- _TASK DESCRIPTION_: The whole listing below must be repeated exactly.

____________________

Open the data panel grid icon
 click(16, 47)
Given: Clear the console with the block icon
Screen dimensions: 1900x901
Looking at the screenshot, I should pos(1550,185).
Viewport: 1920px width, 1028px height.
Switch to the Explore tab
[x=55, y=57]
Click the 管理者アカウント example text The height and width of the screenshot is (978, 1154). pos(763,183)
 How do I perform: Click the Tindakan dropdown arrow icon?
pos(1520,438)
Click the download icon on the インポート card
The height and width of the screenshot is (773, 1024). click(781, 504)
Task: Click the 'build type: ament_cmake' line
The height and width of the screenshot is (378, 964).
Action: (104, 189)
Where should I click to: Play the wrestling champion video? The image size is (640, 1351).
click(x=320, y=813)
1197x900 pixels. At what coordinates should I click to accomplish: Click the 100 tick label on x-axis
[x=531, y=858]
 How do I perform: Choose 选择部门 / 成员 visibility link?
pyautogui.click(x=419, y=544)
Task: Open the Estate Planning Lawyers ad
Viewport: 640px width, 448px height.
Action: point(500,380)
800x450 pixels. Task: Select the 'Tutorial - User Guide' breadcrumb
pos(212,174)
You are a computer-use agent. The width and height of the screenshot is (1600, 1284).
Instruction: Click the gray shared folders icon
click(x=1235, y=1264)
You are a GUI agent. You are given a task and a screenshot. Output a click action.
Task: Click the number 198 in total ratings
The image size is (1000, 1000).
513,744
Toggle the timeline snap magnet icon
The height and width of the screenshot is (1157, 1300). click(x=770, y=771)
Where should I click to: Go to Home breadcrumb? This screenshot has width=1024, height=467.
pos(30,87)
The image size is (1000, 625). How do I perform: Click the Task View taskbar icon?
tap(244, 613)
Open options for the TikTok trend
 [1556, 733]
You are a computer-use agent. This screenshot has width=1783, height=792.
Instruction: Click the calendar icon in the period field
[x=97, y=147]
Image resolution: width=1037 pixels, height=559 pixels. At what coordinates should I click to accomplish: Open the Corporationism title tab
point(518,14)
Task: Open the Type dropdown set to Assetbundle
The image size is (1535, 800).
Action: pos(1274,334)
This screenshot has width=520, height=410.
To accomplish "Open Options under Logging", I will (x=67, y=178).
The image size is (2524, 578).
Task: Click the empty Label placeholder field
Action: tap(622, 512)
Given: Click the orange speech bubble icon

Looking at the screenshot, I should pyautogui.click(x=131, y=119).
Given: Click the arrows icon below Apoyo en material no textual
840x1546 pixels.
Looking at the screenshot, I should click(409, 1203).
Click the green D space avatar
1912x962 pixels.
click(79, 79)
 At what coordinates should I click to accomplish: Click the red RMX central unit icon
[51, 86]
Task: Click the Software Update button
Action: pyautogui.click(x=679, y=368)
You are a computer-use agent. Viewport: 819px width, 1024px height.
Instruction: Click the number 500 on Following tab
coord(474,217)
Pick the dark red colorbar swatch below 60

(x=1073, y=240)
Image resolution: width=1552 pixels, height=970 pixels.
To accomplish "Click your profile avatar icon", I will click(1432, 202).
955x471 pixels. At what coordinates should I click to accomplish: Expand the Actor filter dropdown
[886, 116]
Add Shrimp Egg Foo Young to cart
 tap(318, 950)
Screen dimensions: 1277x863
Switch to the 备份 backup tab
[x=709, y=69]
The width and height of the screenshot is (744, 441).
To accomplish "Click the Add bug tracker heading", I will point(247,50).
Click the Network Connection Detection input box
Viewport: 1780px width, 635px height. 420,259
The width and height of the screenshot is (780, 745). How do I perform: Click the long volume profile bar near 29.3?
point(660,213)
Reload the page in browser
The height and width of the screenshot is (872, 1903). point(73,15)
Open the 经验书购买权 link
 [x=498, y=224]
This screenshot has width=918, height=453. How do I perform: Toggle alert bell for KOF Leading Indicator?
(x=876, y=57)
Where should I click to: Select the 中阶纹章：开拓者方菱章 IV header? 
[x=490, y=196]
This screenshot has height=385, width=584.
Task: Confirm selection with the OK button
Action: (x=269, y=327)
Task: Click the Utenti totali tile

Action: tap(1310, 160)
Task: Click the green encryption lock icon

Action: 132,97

____________________

- _ANSWER BOX_:
Open the data panel grid icon
 click(16, 47)
Given: Clear the console with the block icon
Screen dimensions: 1900x901
Looking at the screenshot, I should pos(1550,185).
Viewport: 1920px width, 1028px height.
Switch to the Explore tab
[x=55, y=57]
Click the 管理者アカウント example text The height and width of the screenshot is (978, 1154). pos(763,183)
 How do I perform: Click the Tindakan dropdown arrow icon?
pos(1520,438)
Click the download icon on the インポート card
The height and width of the screenshot is (773, 1024). click(781, 504)
Task: Click the 'build type: ament_cmake' line
The height and width of the screenshot is (378, 964).
Action: (104, 189)
Where should I click to: Play the wrestling champion video? The image size is (640, 1351).
click(x=320, y=813)
1197x900 pixels. At what coordinates should I click to accomplish: Click the 100 tick label on x-axis
[x=531, y=858]
 How do I perform: Choose 选择部门 / 成员 visibility link?
pyautogui.click(x=419, y=544)
Task: Open the Estate Planning Lawyers ad
Viewport: 640px width, 448px height.
Action: point(500,380)
800x450 pixels. Task: Select the 'Tutorial - User Guide' breadcrumb
pos(212,174)
You are a computer-use agent. The width and height of the screenshot is (1600, 1284).
Instruction: Click the gray shared folders icon
click(x=1235, y=1264)
You are a GUI agent. You are given a task and a screenshot. Output a click action.
Task: Click the number 198 in total ratings
The image size is (1000, 1000).
513,744
Toggle the timeline snap magnet icon
The height and width of the screenshot is (1157, 1300). click(x=770, y=771)
Where should I click to: Go to Home breadcrumb? This screenshot has width=1024, height=467.
pos(30,87)
The image size is (1000, 625). How do I perform: Click the Task View taskbar icon?
tap(244, 613)
Open options for the TikTok trend
 [1556, 733]
You are a computer-use agent. This screenshot has width=1783, height=792.
Instruction: Click the calendar icon in the period field
[x=97, y=147]
Image resolution: width=1037 pixels, height=559 pixels. At what coordinates should I click to accomplish: Open the Corporationism title tab
point(518,14)
Task: Open the Type dropdown set to Assetbundle
The image size is (1535, 800).
Action: pos(1274,334)
This screenshot has width=520, height=410.
To accomplish "Open Options under Logging", I will (x=67, y=178).
The image size is (2524, 578).
Task: Click the empty Label placeholder field
Action: tap(622, 512)
Given: Click the orange speech bubble icon

Looking at the screenshot, I should pyautogui.click(x=131, y=119).
Given: Click the arrows icon below Apoyo en material no textual
840x1546 pixels.
Looking at the screenshot, I should click(409, 1203).
Click the green D space avatar
1912x962 pixels.
click(79, 79)
 At what coordinates should I click to accomplish: Click the red RMX central unit icon
[51, 86]
Task: Click the Software Update button
Action: pyautogui.click(x=679, y=368)
You are a computer-use agent. Viewport: 819px width, 1024px height.
Instruction: Click the number 500 on Following tab
coord(474,217)
Pick the dark red colorbar swatch below 60

(x=1073, y=240)
Image resolution: width=1552 pixels, height=970 pixels.
To accomplish "Click your profile avatar icon", I will click(1432, 202).
955x471 pixels. At what coordinates should I click to accomplish: Expand the Actor filter dropdown
[886, 116]
Add Shrimp Egg Foo Young to cart
 tap(318, 950)
Screen dimensions: 1277x863
Switch to the 备份 backup tab
[x=709, y=69]
The width and height of the screenshot is (744, 441).
To accomplish "Click the Add bug tracker heading", I will point(247,50).
Click the Network Connection Detection input box
Viewport: 1780px width, 635px height. 420,259
The width and height of the screenshot is (780, 745). How do I perform: Click the long volume profile bar near 29.3?
point(660,213)
Reload the page in browser
The height and width of the screenshot is (872, 1903). point(73,15)
Open the 经验书购买权 link
 [x=498, y=224]
This screenshot has width=918, height=453. How do I perform: Toggle alert bell for KOF Leading Indicator?
(x=876, y=57)
Where should I click to: Select the 中阶纹章：开拓者方菱章 IV header? 
[x=490, y=196]
This screenshot has height=385, width=584.
Task: Confirm selection with the OK button
Action: (x=269, y=327)
Task: Click the Utenti totali tile

Action: tap(1310, 160)
Task: Click the green encryption lock icon

Action: 132,97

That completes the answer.